The host reveals another goat leaving \(4\) doors plus the \(1\) door the player selected originally. Keep in mind that the probability mass of \(\frac{1}{7}\) that the player currently has remains constant, thus the remaining \(\frac{6}{7}\) of probability mass needs to be shared by the remaining \(4\) doors. This equates to each door having \( \frac{\frac{6}{7}}{4}\), or \(\frac{6}{28}\), \(0.2143\) in decimals. Ok now we see that by waiting and staying put, the available probability mass by switching has increased from \(0.1714\) to \(0.2143\). This is nice discovery.

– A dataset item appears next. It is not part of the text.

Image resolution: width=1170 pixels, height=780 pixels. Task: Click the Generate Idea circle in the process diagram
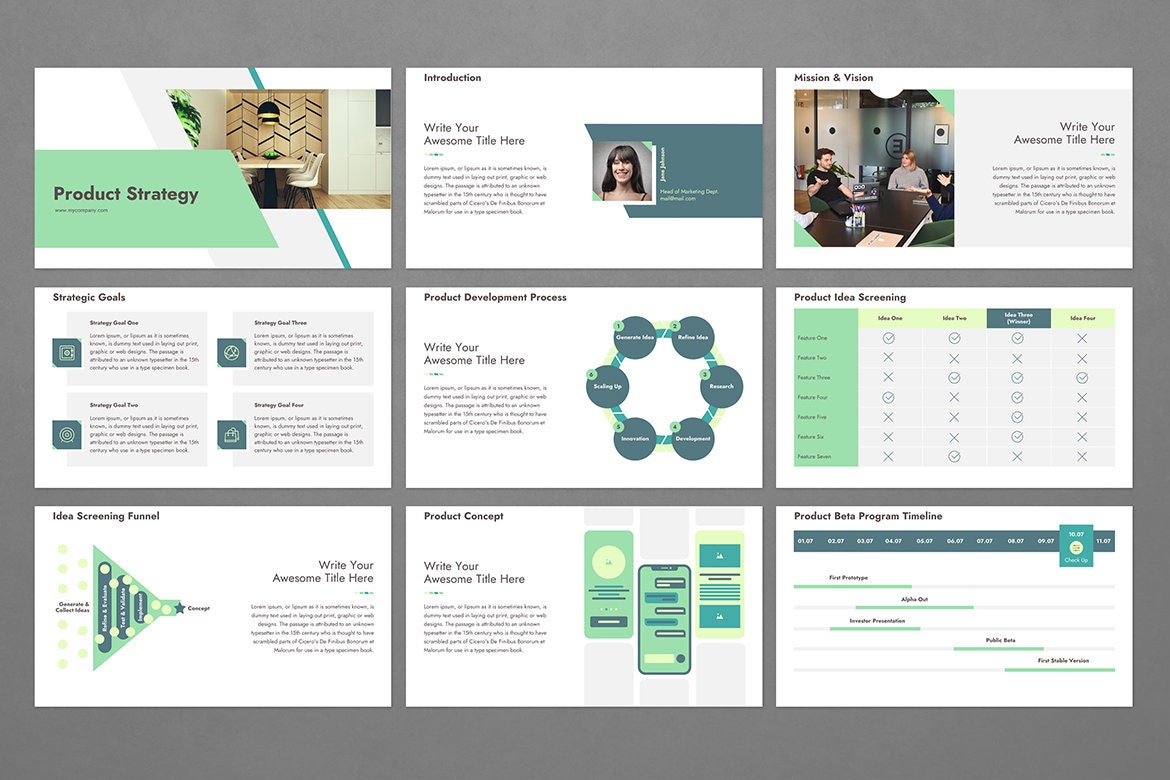(633, 337)
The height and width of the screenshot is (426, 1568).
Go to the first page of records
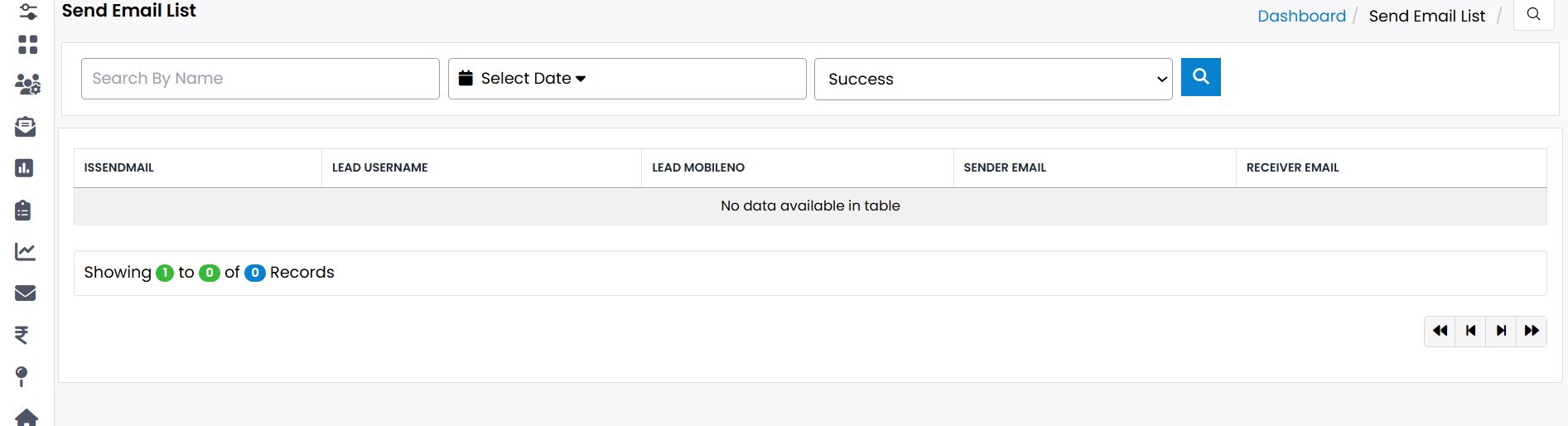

Lets wait until there are \(2\) doors remaining in addition to the door the originally selected by the player. Again, the same logic applies. The remaining \(\frac{6}{7}\) of probability mass needs to be split between the \(2\) doors, leaving \(\frac{6}{14}\), or \(0.4286\) of mass per door.

I would guess that this pattern is consistent, in other words, the per door probability mass contained by the other doors increases as more doors are revealed.

If this is true, we can easily show by computation that the optimal strategy given an upper bound of \(n\) doors is to select the n-door game, and wait until there is a total of \(2\) doors remaining before switching, as the remaining \(1\) door will have \(\frac{n-1}{n}\) of probability mass.

### Summary

Thinking about probabilities as an object with mass was really the key for me to build intuition. I hope this walk through helps to build similar intuition for others. In completing this note, the next question, is what happens when \(n\) goes to infinity?

### References

- https://en.wikipedia.org/wiki/Monty_Hall_problem